For many veterans, our challenge coins are some of the most valuable mementos from our military service. While service decorations are mostly relegated to a shadow box or uniform, a challenge coin collection is frequently and proudly displayed at the office or home. They’ve become an important part of military ceremonies today, but they’re a recent addition to the military culture.
Although the idea of commemorative coins dates back to the Roman days, the challenge coin tradition in the United States Armed Forces allegedly started in the Army Air Corps back in World War I. The most common retelling of the story involves a downed pilot using a coin, gilded with his squadrons logo and gifted by a wealthy lieutenant, to identify his loyalty to his French captors.
Another tale recounts the issuing of coins as credentials for spies in Nazi-controlled France during World War II. Other variations of the story continue, but was cemented in tradition by Colonel Verne Green of the 10th SF Group-A, the first, and only, recorded challenge coin tradition until the 1980’s.
Since then, challenge coins have spread themselves to every branch of service. The challenge aspect of the coins has largely diminished, the only time I’ve actually seen a coin challenge was from over-zealous Privates fresh out of basic training. Their ceremonial use, however, has only expanded and many soldiers cherish and proudly display their coins even more prominently than service decorations. How did this happen?
Awards have lost some of their sentimental value over the years, thanks largely in part to the bureaucratic system that surrounds awards, especially in noncombat settings.
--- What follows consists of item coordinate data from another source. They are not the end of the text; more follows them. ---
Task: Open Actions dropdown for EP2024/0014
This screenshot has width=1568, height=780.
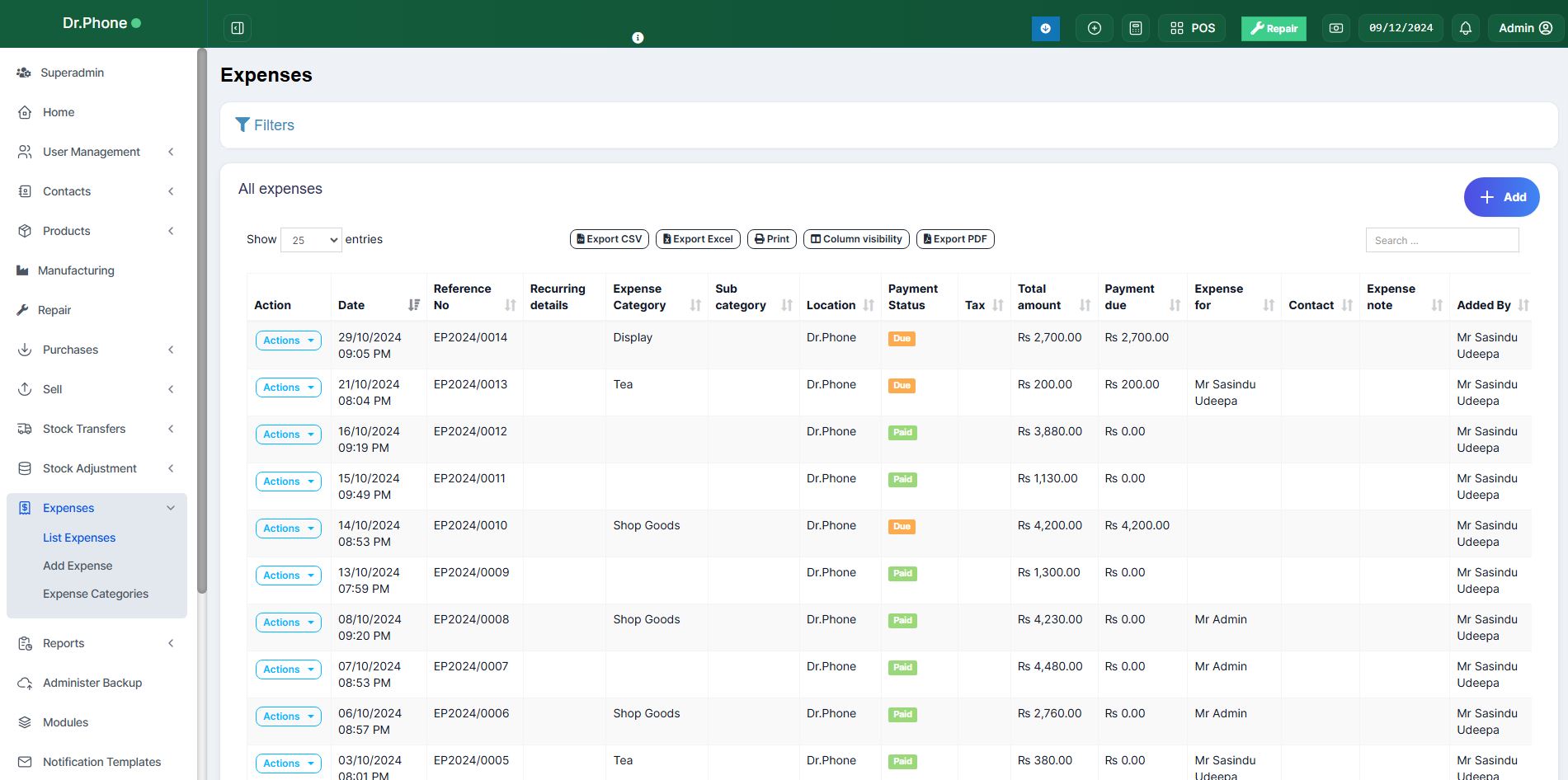Action: click(288, 341)
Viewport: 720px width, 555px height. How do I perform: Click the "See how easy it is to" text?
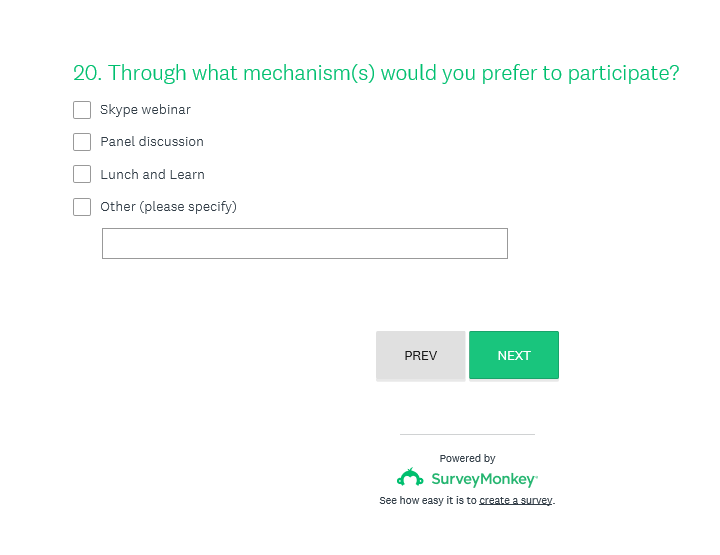(x=428, y=500)
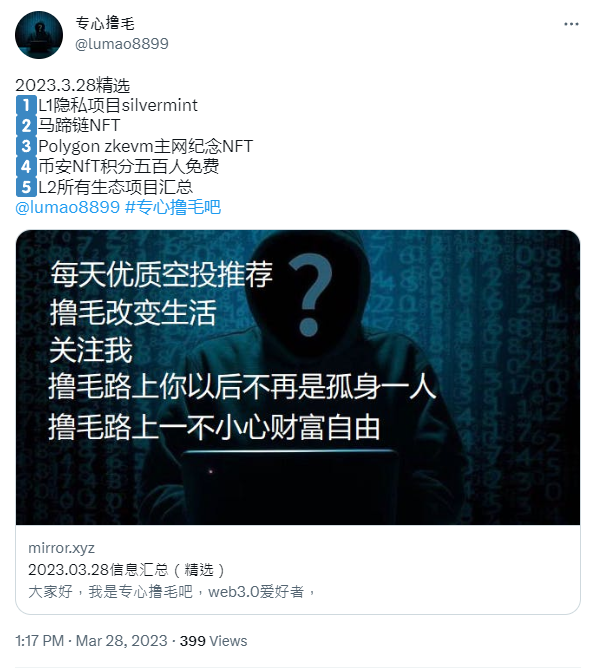Click the hooded hacker profile avatar

point(39,35)
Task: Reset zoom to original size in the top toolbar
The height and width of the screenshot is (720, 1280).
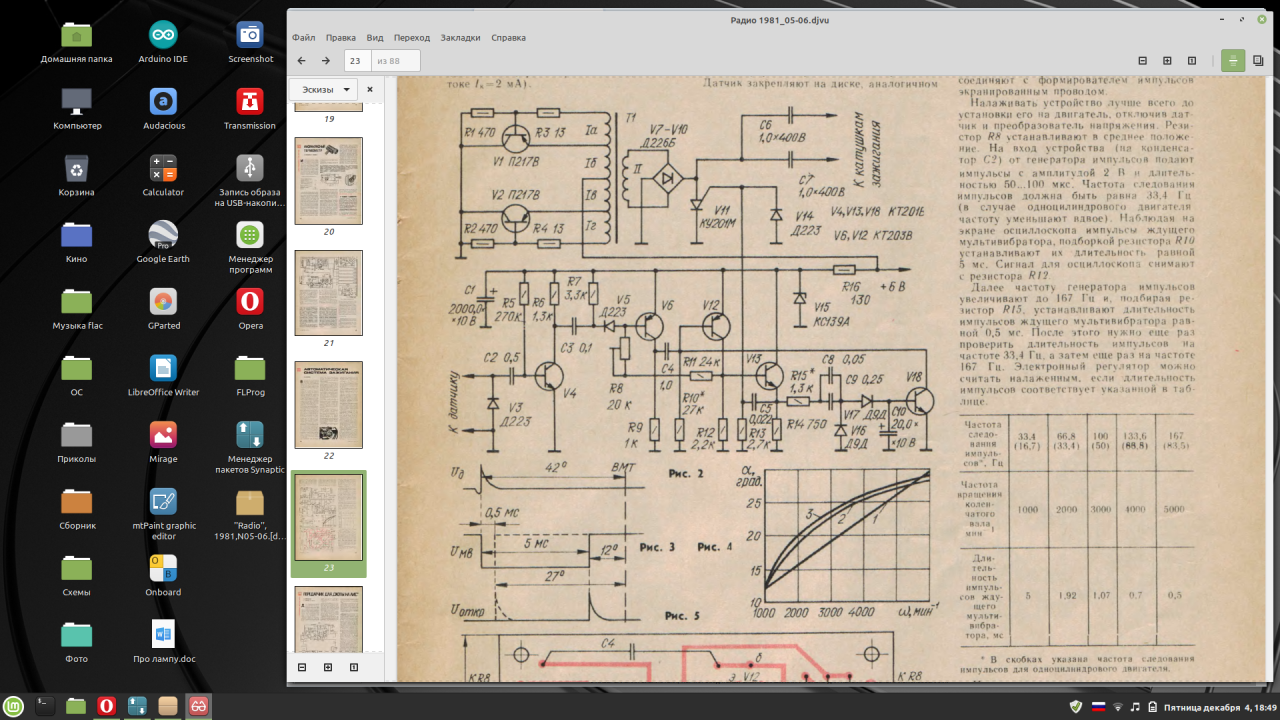Action: coord(1192,61)
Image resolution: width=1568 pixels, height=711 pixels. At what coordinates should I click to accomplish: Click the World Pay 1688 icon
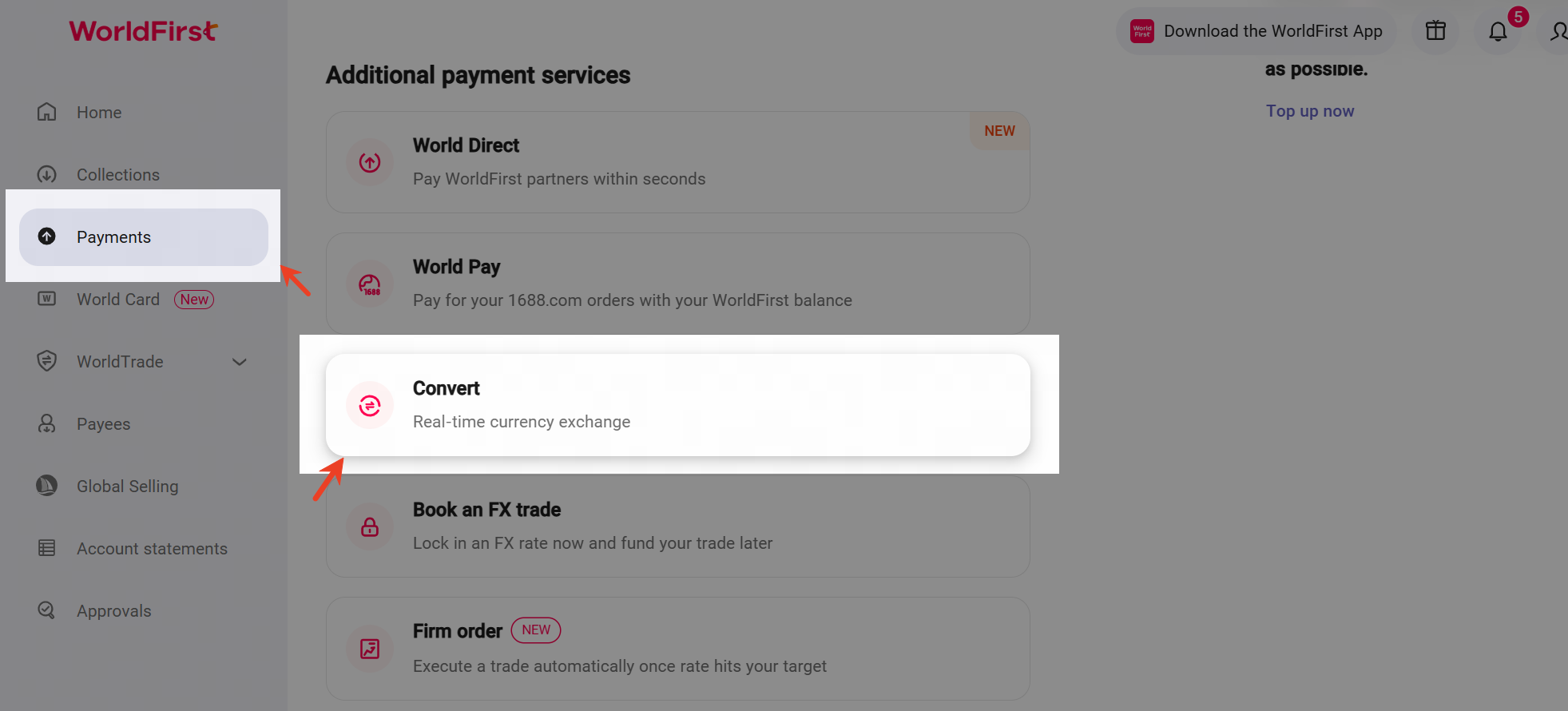pyautogui.click(x=370, y=284)
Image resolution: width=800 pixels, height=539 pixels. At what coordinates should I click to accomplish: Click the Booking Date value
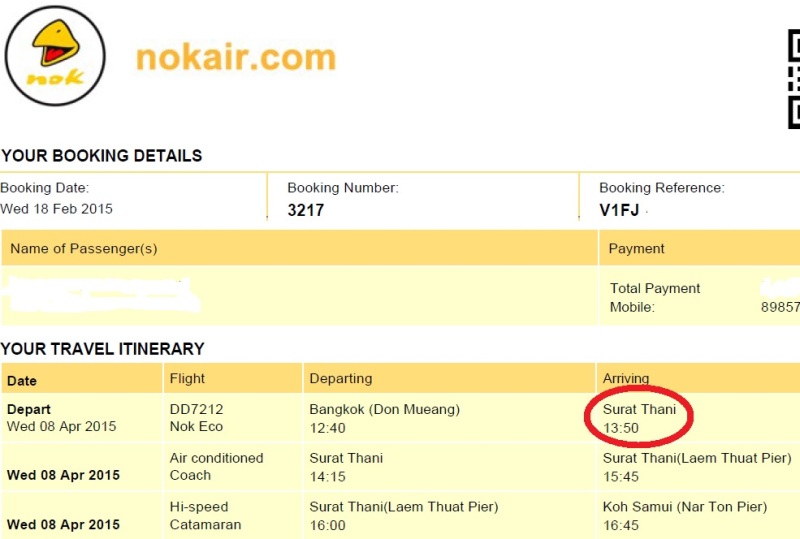point(56,209)
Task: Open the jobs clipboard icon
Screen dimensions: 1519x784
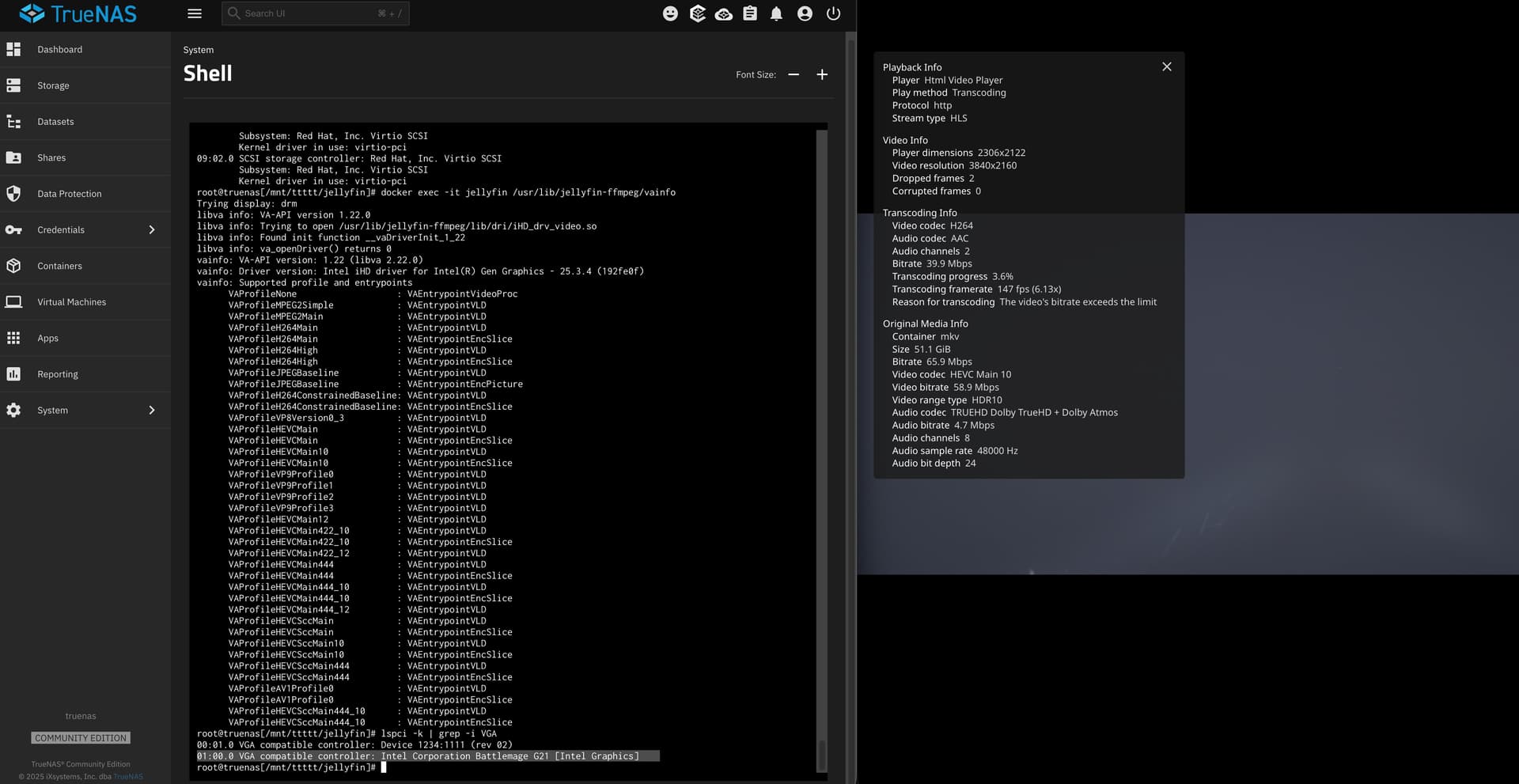Action: pos(750,13)
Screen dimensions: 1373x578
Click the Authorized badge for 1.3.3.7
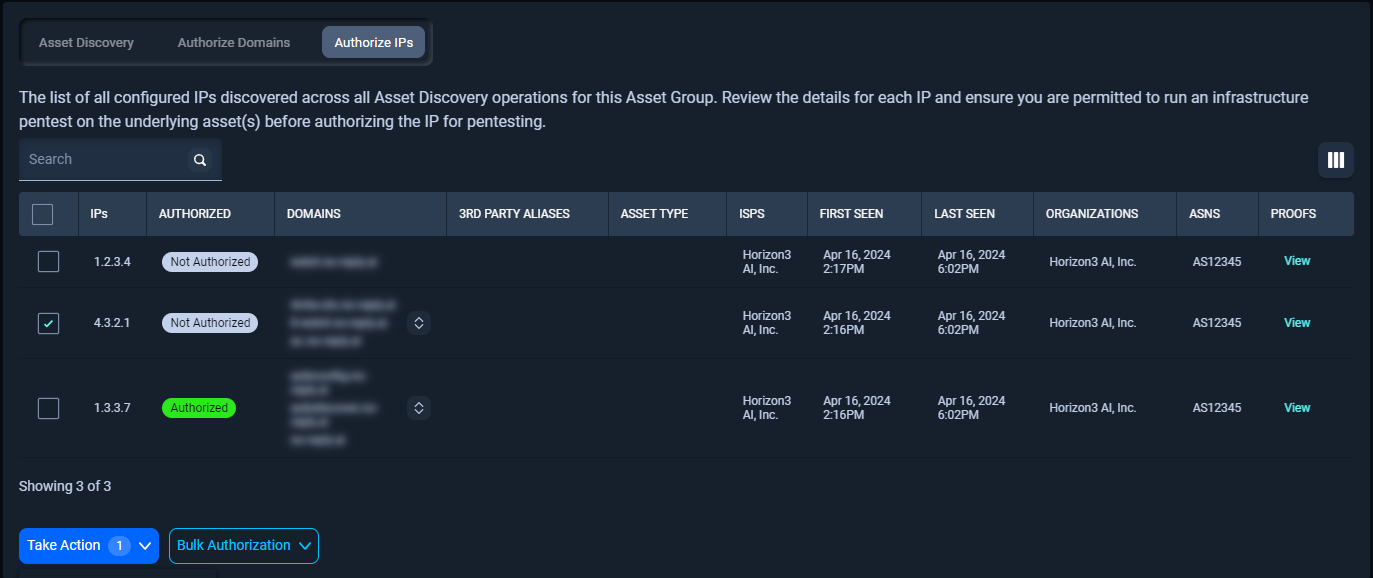[198, 407]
Junior soldiers become jaded to awards when they see the disparities in how and when awards are distributed; sometimes meritorious events are saved to help boost an end-of-tour or change-of-station award. Other times, rank becomes the predominant determination of which decoration is awarded. I know for damned sure I’ve met Sergeants who have contributed enough blood and sweat to a unit or war effort to qualify for a Meritorious Service Medal and walk away with an Army Achievement Medal. These awards often become nothing more than promotion points and an extra trip to Clothing and Sales.
Enter the Challenge Coin. Unlike awards, challenge coins often commemorate a specific event or activity that gets lost in the hustle of day to day activities. More specifically they’re attached directly to individuals. Sometimes a commander noticed you were a rock-star participant in a major exercise or field event; sometimes you were just in the right time and place to meet an important VIP. But unlike awards, the coins are directly and, for the most part, quickly endowed for a specific impact. I worked hard at my first unit to complete my unit’s collection of challenge coins, from the Company all the way up to the Corps Commander.
Will coins eventually go the way of the ribbon? It’s uncertain; coins awarded for right-place-and-time are starting to become more common than when I joined the service, but they still retain their personal connection to the unit and people who commissioned the coins. They fill an important morale-role in the modern force and, hopefully, future commanders will continue the tradition of coins that exist independently of the awards system.
Disclaimer: The content in this article is the opinion of the writer and does not necessarily reflect the policies or opinions of US Patriot Tactical.